About 49% of the full-time permanent faculty members in mathematics were women. This was the first time in 35 years of surveying that the proportion of men and women among the full-time permanent faculty was essentially equal.
About 13% of the full-time permanent faculty members were ethnic minorities. Ethnic minorities made up a higher proportion (20%) of the under-age-40 faculty than they did of the faculty as a whole.
The median age of the full-time permanent faculty in two-year college mathematics programs was 48. The average age rose slightly since 1995, from 47.2 to 47.6. The proportion of the full-time permanent faculty over age 54 rose to 27%.
The number of part-time faculty (over 15,500 when including about 750 part-time faculty who teach dual-credit courses and are actually paid by outside sources like school districts) was more than double the figure for full-time faculty and made up 69% of all mathematics faculty in two-year college programs. The proportional size of the part-time faculty, which had remained steady at 65% in 1990 and 1995, rose by 4 percentage points in fall 2000.

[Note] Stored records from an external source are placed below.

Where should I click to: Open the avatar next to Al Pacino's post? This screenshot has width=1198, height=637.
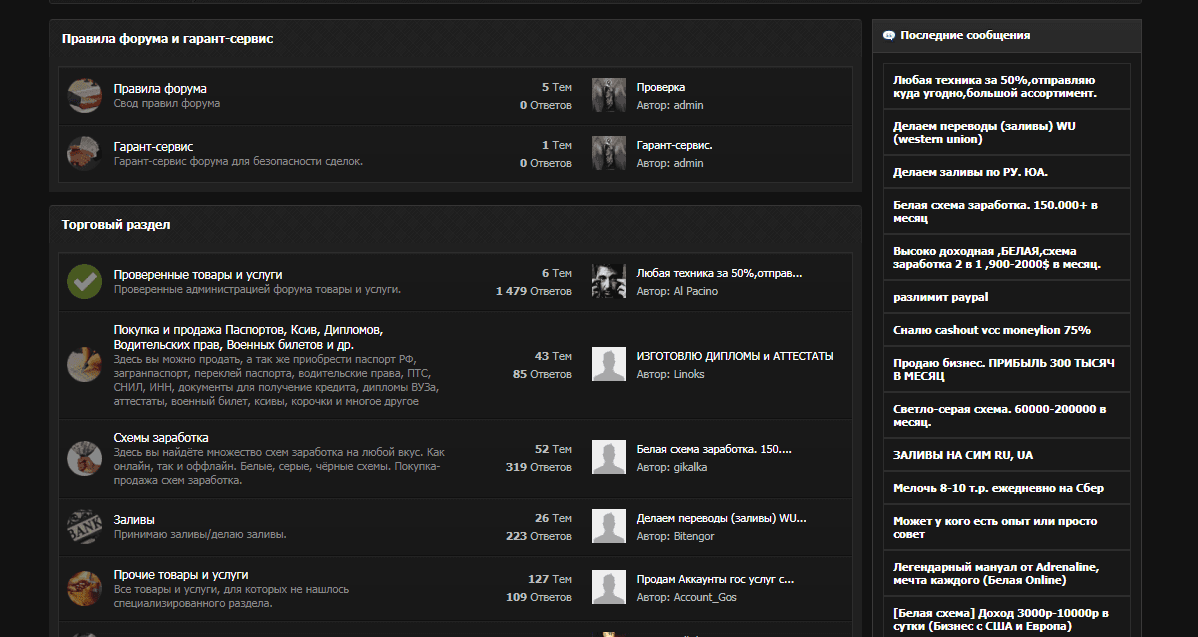[609, 282]
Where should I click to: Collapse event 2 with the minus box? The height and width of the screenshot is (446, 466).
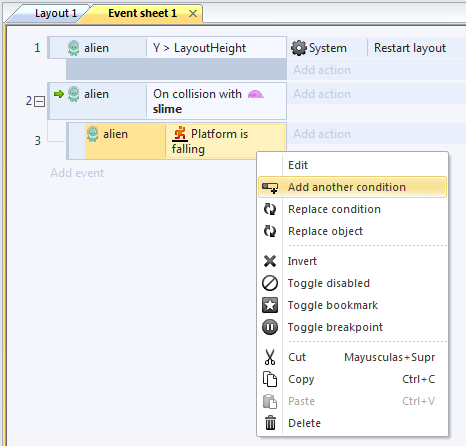[x=40, y=101]
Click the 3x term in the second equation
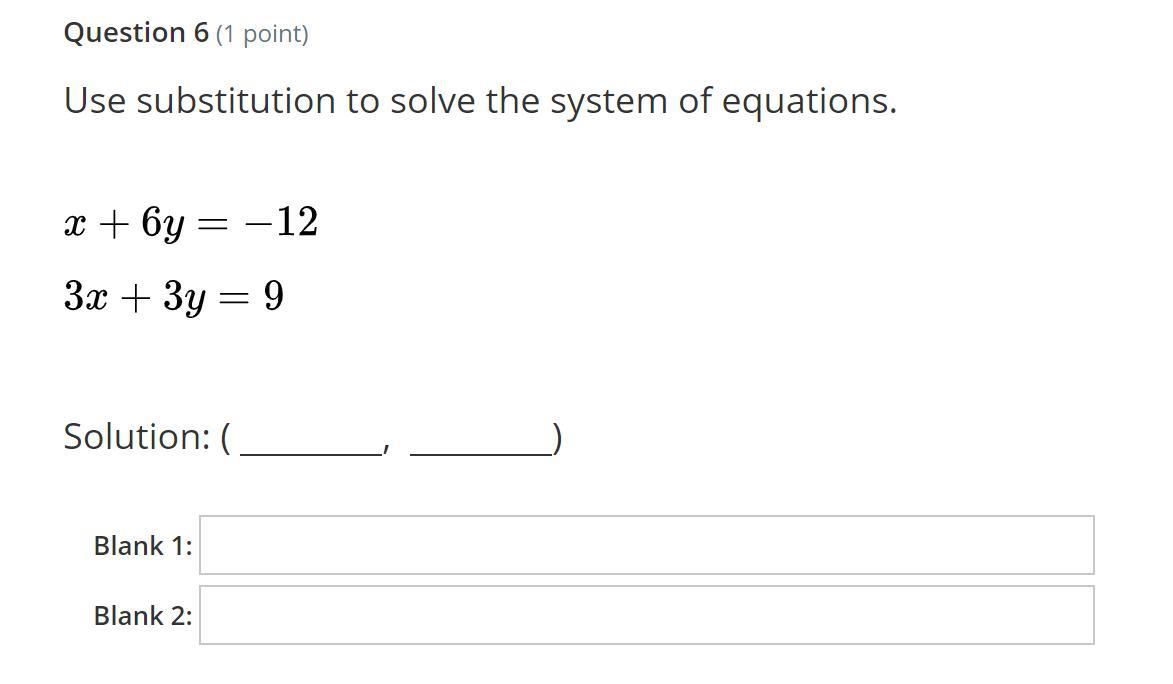The height and width of the screenshot is (684, 1173). pos(86,296)
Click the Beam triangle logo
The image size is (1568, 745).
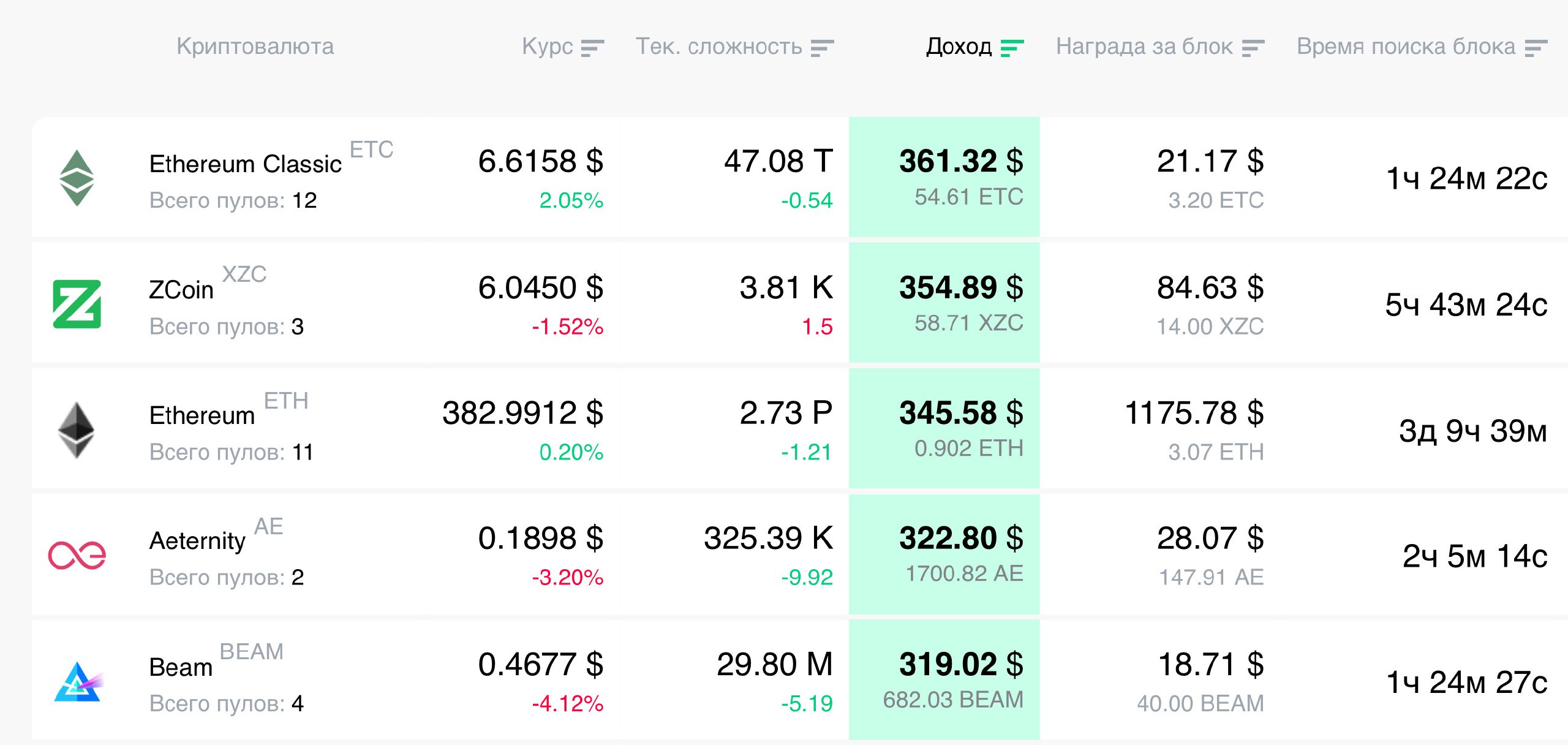click(77, 682)

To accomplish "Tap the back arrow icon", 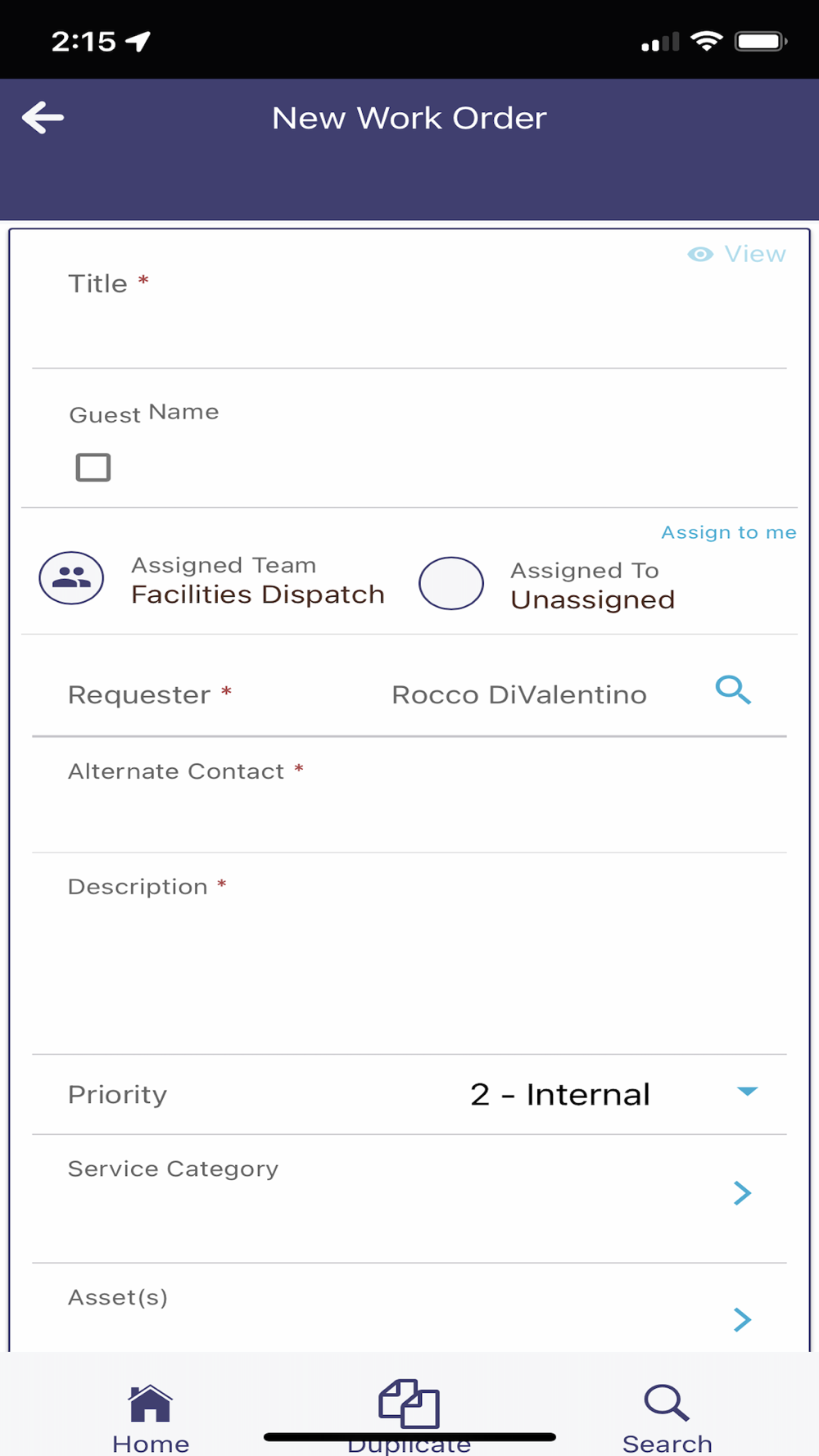I will click(x=43, y=118).
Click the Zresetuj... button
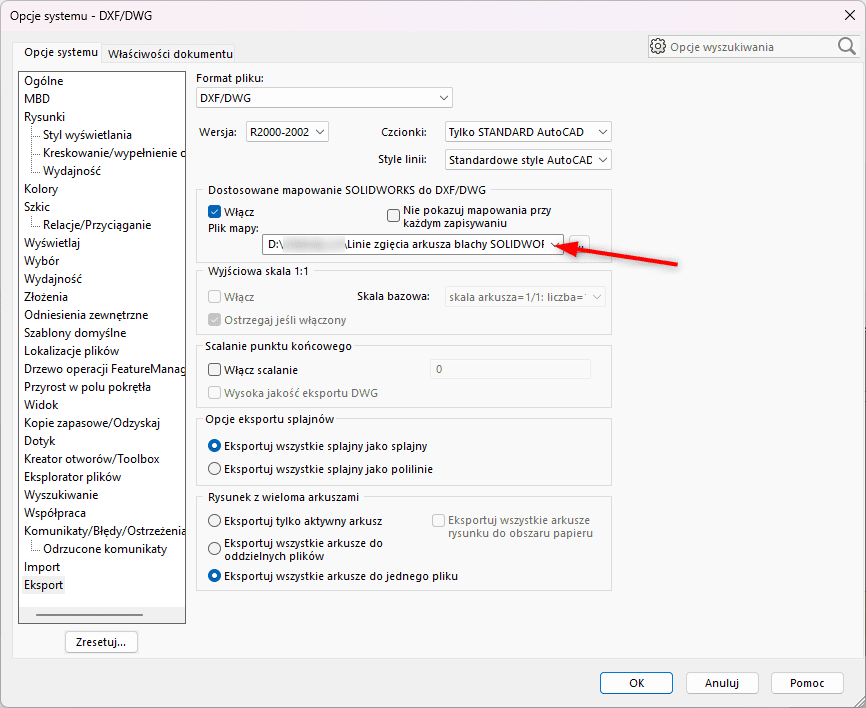 (101, 642)
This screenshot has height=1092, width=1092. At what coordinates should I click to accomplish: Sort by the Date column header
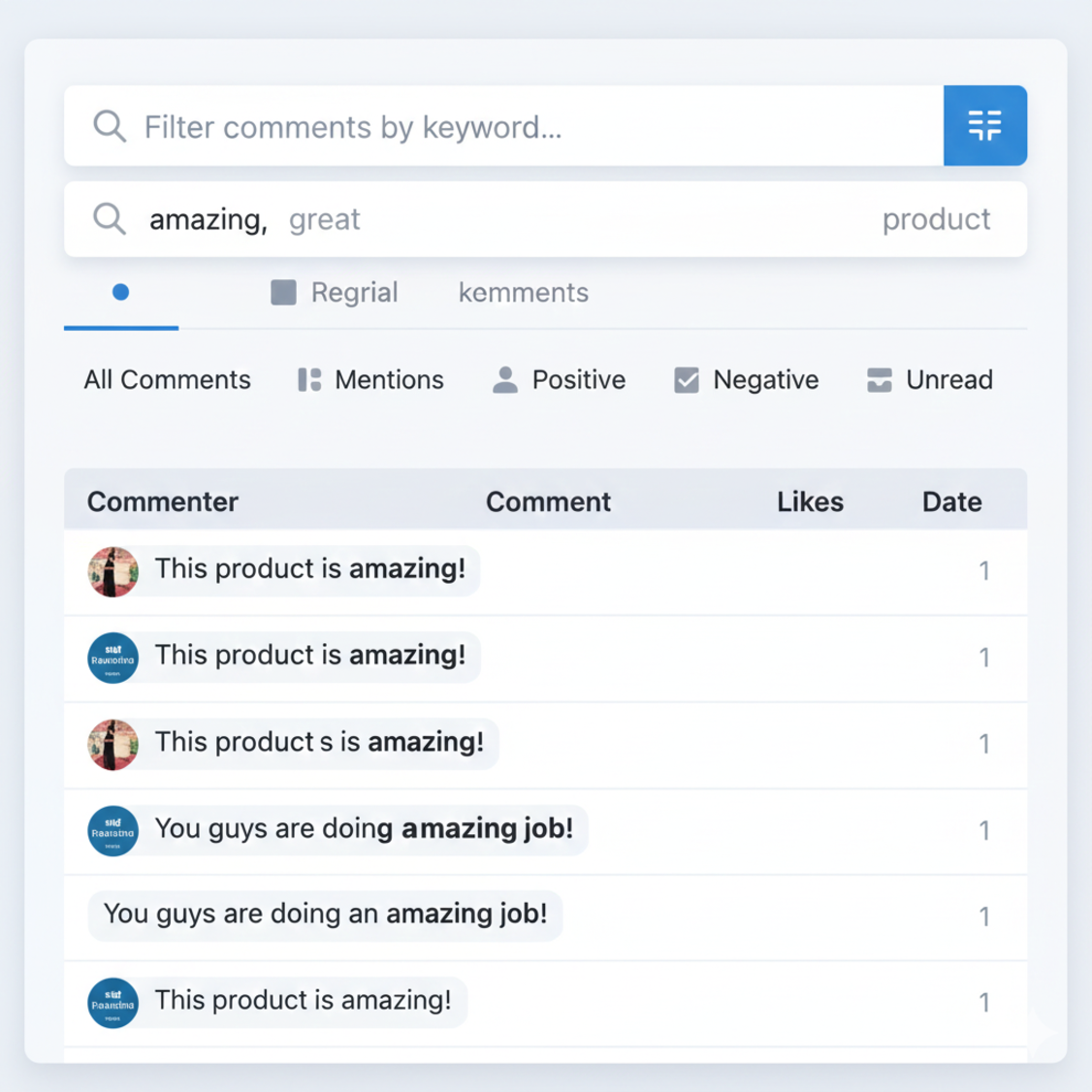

About 46% of all course sections in mathematics programs were taught by part-time faculty members. In addition, 52% of full-time permanent two-year college mathematics faculty members taught extra hours for extra pay at their own college, class sections which otherwise would have required additional part-time faculty teaching.
The part-time faculty teaching percentage varied by type of course, with part-time faculty members teaching 58% of remedial courses and 15% of mainstream calculus courses. The first number rose by 11 percentage points between 1995 and 2000, and the second dropped by 2 percentage points.
Selection patterns for the 572 new full-time permanent faculty hired academic year 2000-2001 showed unexpected characteristics. Only 13% of new hires had a doctorate as compared to 19% in 1995-1996. Only 8% were hired directly from graduate school compared to 30% in 1995. The percentage of new hires chosen from current part-time or temporary faculty nearly doubled to 34%. The percentage of new hires with a terminal bachelors degree jumped dramatically from 1% for academic year 1995-1996 to 19% for academic year 2000-2001.
ENROLLMENT
Enrollment in mathematics and statistics courses taught within mathematics programs at two-year colleges dropped from 1995 to 2000 by about 7.5%, even though over-all enrollment in two-year colleges had risen about 2% from 1994 to 1998, according to the most recent confirmed over-all enrollment data available from the Department of Education.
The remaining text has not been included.